Two-point formulas for numerical differentiation
Lesson: approximate first derivatives using pairs of nearby function values.
Exercise 1 – Compare two-point formulas on eˣ
Use f(x) = eˣ and approximate f′(x₀) at a chosen x₀ using forward, backward, and central differences with step size h.
Hint
Compare each approximation with the exact derivative f′(x₀) = eˣ₀ and observe how the error behaves when you reduce h.
Higher-order derivative formulas
Lesson: use finite-difference stencils to approximate second derivatives.
Exercise 2 – Approximate the second derivative of sin(x)
For f(x) = sin(x) the exact second derivative is f″(x) = −sin(x).
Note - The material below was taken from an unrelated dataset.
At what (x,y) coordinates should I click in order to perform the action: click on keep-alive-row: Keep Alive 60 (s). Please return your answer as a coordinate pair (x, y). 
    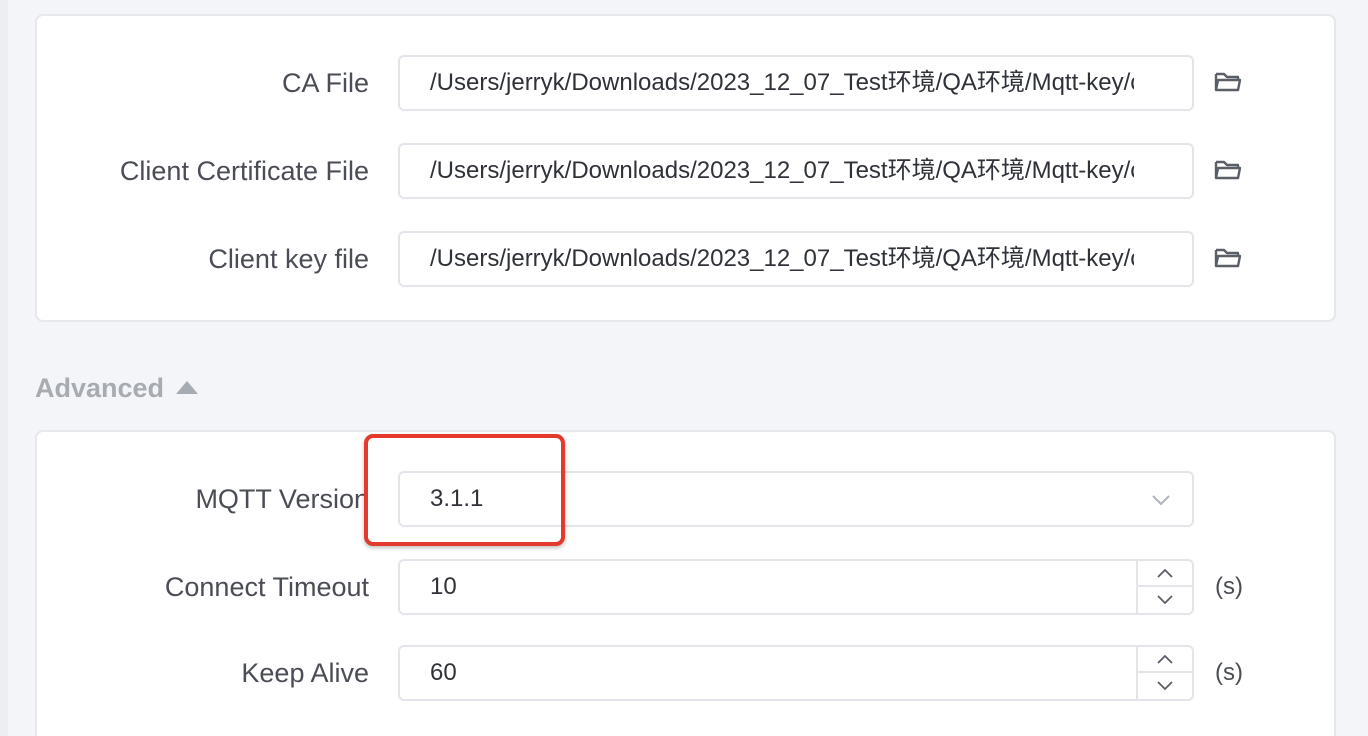
    Looking at the image, I should click on (686, 673).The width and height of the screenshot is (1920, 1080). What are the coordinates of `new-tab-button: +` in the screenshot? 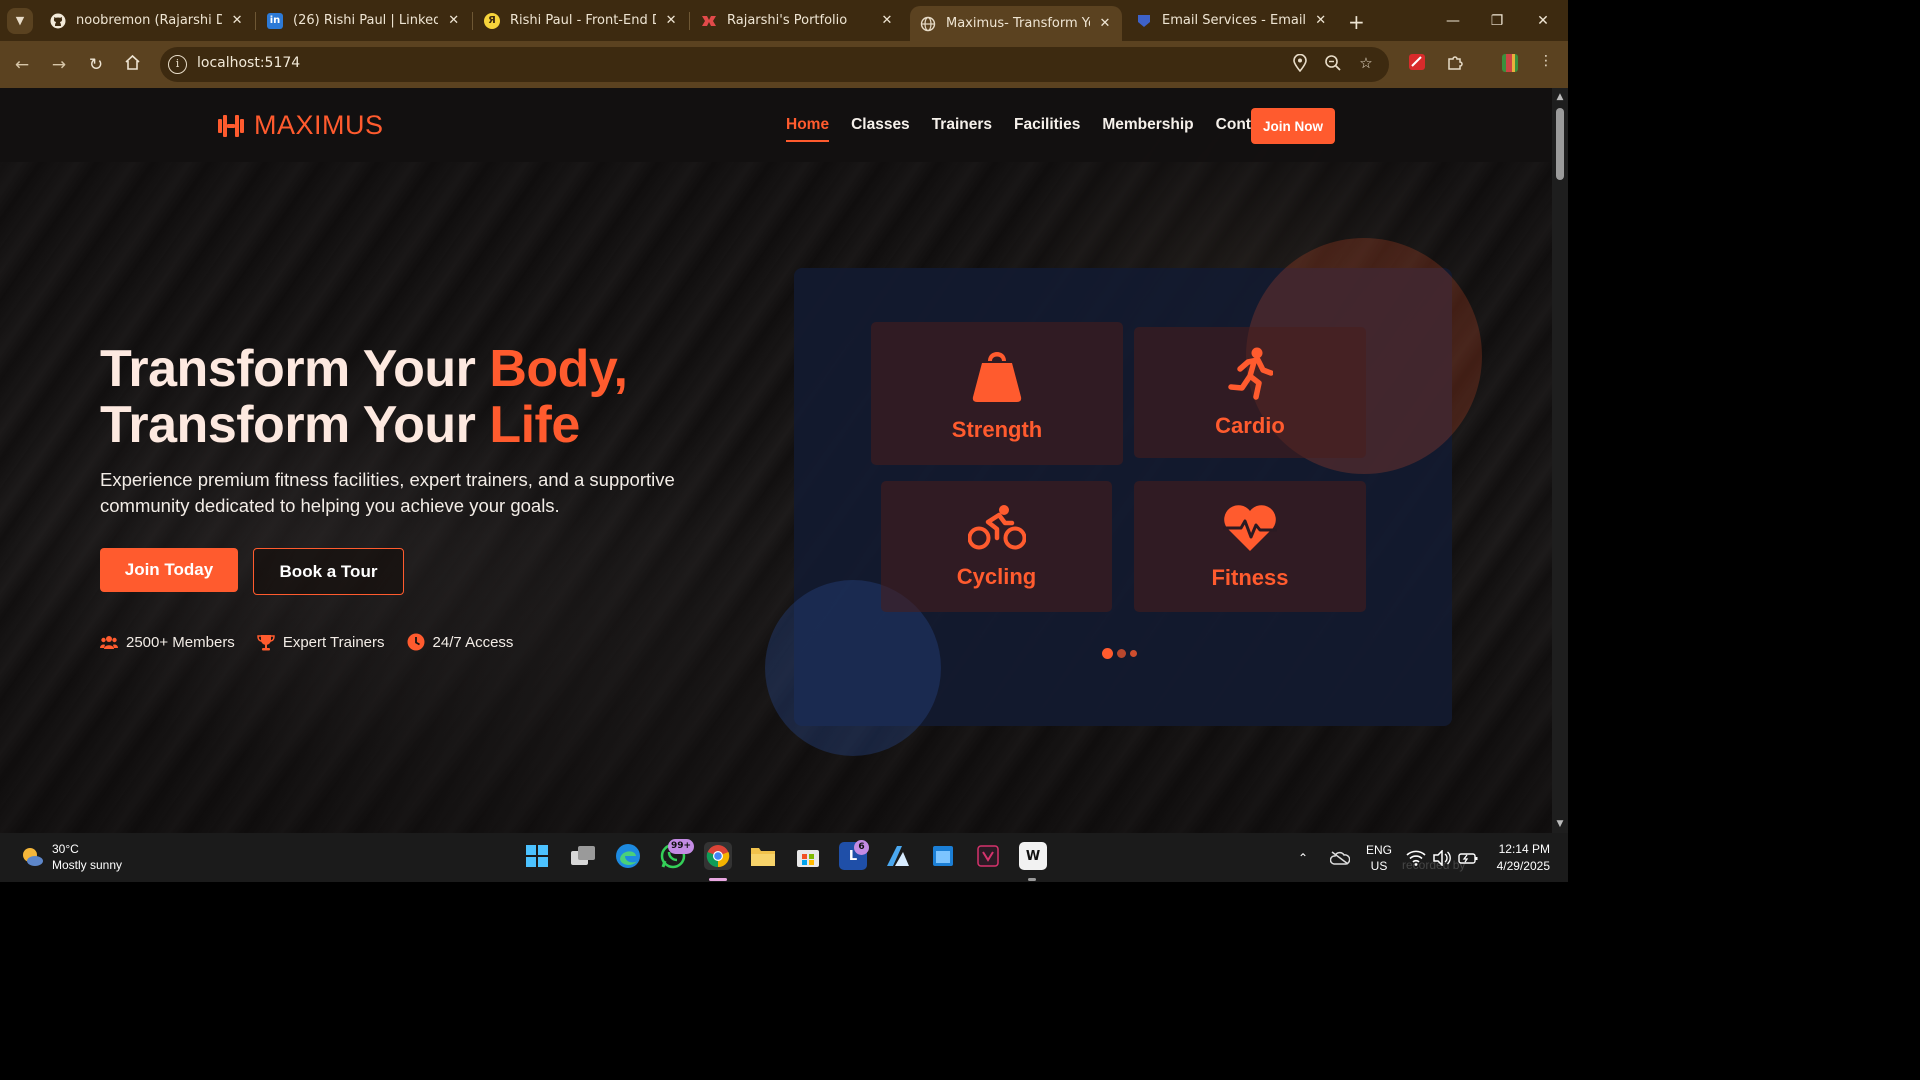 It's located at (1356, 22).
Compare the finite-difference approximation with the exact value at a chosen x₀ and step size h.
Stencil formula
Three-point central formula for the second derivative:
f''(x0) ≈ [ f(x0 + h) - 2 f(x0) + f(x0 - h) ] / h^2
This approximation is based on Taylor expansions of f around x0.
Rectangle (midpoint) rule
Lesson: approximate definite integrals using rectangles centered in subintervals.
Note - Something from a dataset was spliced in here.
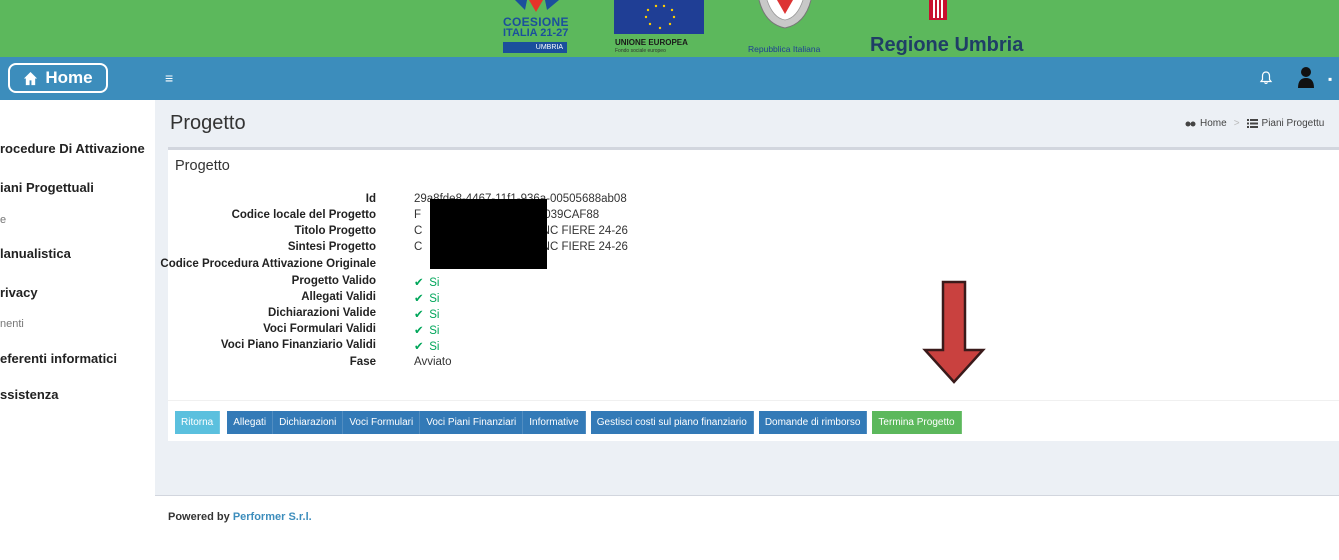  I want to click on coesione-flag-icon, so click(537, 6).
Exercise 3 – Midpoint rule for ∫₀¹ eˣ dx
The exact value of ∫₀¹ eˣ dx is e − 1. Use the midpoint rule with n subintervals to approximate the integral and compare the absolute error.
Formula
For a function f on [a, b] and n subintervals:
Δx = (b - a) / n
m_i = a + (i - 0.5) Δx, i = 1, ..., n
Midpoint rule:
M_n = Δx * Σ_{i=1}^n f(m_i).
Trapezoidal vs rectangle rules
Lesson: compare two basic quadrature rules on the same integral.
Exercise 4 – Compare trapezoidal and midpoint errors for sin(x)
Consider ∫₀^π sin(x) dx, whose exact value is 2. Compute both midpoint and trapezoidal approximations with n subintervals and compare the absolute errors.
Trapezoidal formula
Trapezoidal rule on [a, b] with n subintervals:
Δx = (b - a) / n
x_i = a + i Δx
T_n = (Δx / 2) * [ f(x_0) + 2 Σ_{i=1}^{n-1} f(x_i) + f(x_n) ].
Simpson’s rule on practical examples
Lesson: combine endpoint and midpoint information to get higher accuracy.
Exercise 5 – Compare three rules on 1 / (1 + x²)
Use f(x) = 1 / (1 + x²) on [0, 1], whose exact integral equals π/4. For an even n, compute midpoint, trapezoidal, and Simpson’s approximations and compare their absolute errors.
Interpretation
Observe how the Simpson approximation converges faster to π/4 as n increases, compared with the midpoint and trapezoidal rules on this smooth test function.